If you want to email Mike with your concerns/thoughts, you can reach him at


  1. My work and home are both comfortably established in Pioneer Square and I have a greater concern for the potential consequences to our neighborhood as this issue is taken media wide. I have been in the neighborhood for a longer period it seems than the writer and I remember the frequent gunfire under the viaduct at night, omnipresent smash and grabs and the remains of broken windows from cars parked on the streets. We literally had hundreds upon hundreds of mentally disabled and otherwise homeless citizens on our streets. We have such an impressive and eclectic number of people living and working in the neighborhood today. People are out early and late while I walk my dog. I have never felt more secure in my neighborhood.

    I believe too dramatic a calling out on the safety of our neighborhood will have a greater negative impact than any of us wants. Too much attention may feed into a perception that it isn’t safe to come eat, drink, shop, live or whatever in P Square. A broadly engaged media only reinforces the current coverage that our neighborhood is increasingly unsafe while the opposite is true. Which is not to suggest that it is perfect either.

    From what I have read most of the problems mentioned at Volume are not definitively gang related. They are drunk and disorderly young people who should be handled better by the the establishment. There is little to indicate that we as residents are at direct threat. Perhaps the P Sq business and resident community can engage the owners of Volume to help convey concerns and find solutions.

    I have lived in a Seattle neighborhood where the business community engaged in some truly horrible behavior in the name of making the neighborhood safe and more profitable for business. And I sincerely object to any effort to band together to close down neighborhood businesses, ask the police to turn on sirens while there is no imminent threat or use 911 to skew results of police metrics. People in real need of emergency services should not be placed at threat or a delay in response time because we are all busy on 911 asking police to chase down some random sketchy figure on Occidental.

    I appreciate that the writer has concerns and desires a vibrant neighborhood but my hope is to make our neighborhood better differently. Perhaps these thoughts will be shared with Captain Dermody on Wednesday.

  2. c crockett,

    I appreciate your thoughtful feedback on this matter, but have to disagree with you on a few of the issues. While it sounds like you also have lived here longer than I have (only 5 years now), I don’t think people have ever had the “perception” that it is safe or clean down here — in fact, most volunteers and organizations work on fixing that perception, that it’s a great place to live and work.

    That has also been the focus of my blog since I started it — making sure that we can slowly fix the incorrect perceptions that continually circle around this neighborhood. That said — when things feel worse (and they definitely do to me as well), you shouldn’t just ignore the issues and wait for them to get better again. I feel that there is a lot to be said for using the systems that are set up to our advantage. We know that the police will send more support where they record more 911 calls. The operators are smart and know when to send police and when not to (anyone who regularly calls knows that the police aren’t always sent) — which would not be delaying a response to people who truly need help. But they have told us that simply tracking where the calls are made helps them to understand where they may need additional support in the future.

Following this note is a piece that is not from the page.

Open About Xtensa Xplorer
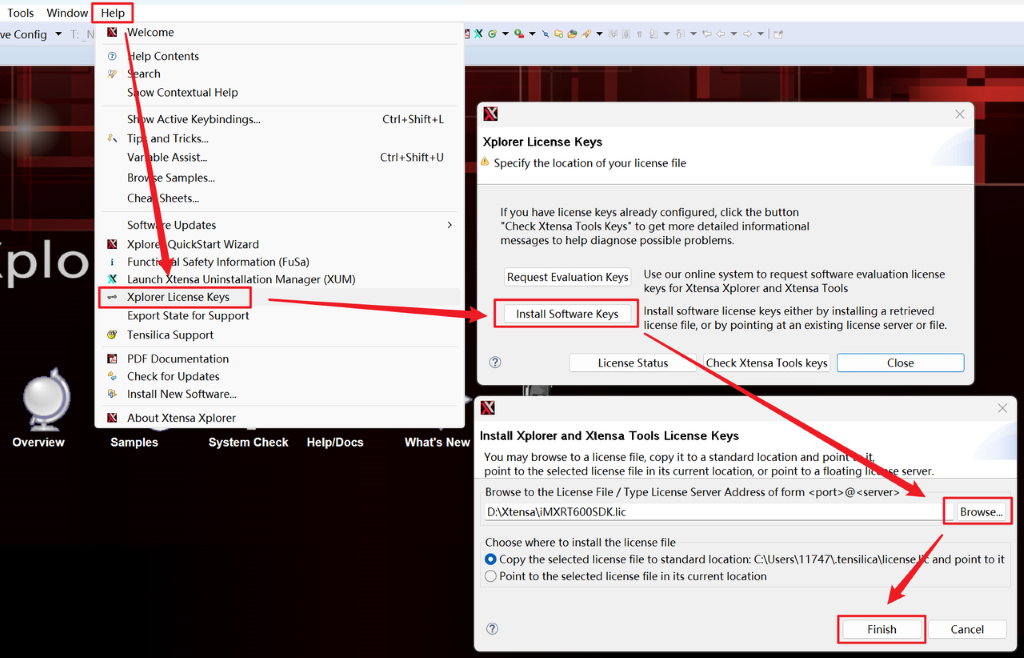The width and height of the screenshot is (1024, 658). click(181, 418)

    What I also like is that with the Center City Initiative, the police are working with the human services and park rangers to come up with better solutions for people who actually need help, and not just a visit to a jail cell for a few days before being put out on the street. They work together to find the appropriate solutions to help those who really need it.

    I would be interested what other ideas you have about how to make our neighborhood better in a different way — perhaps there’s some additional work we can all do together with your ideas.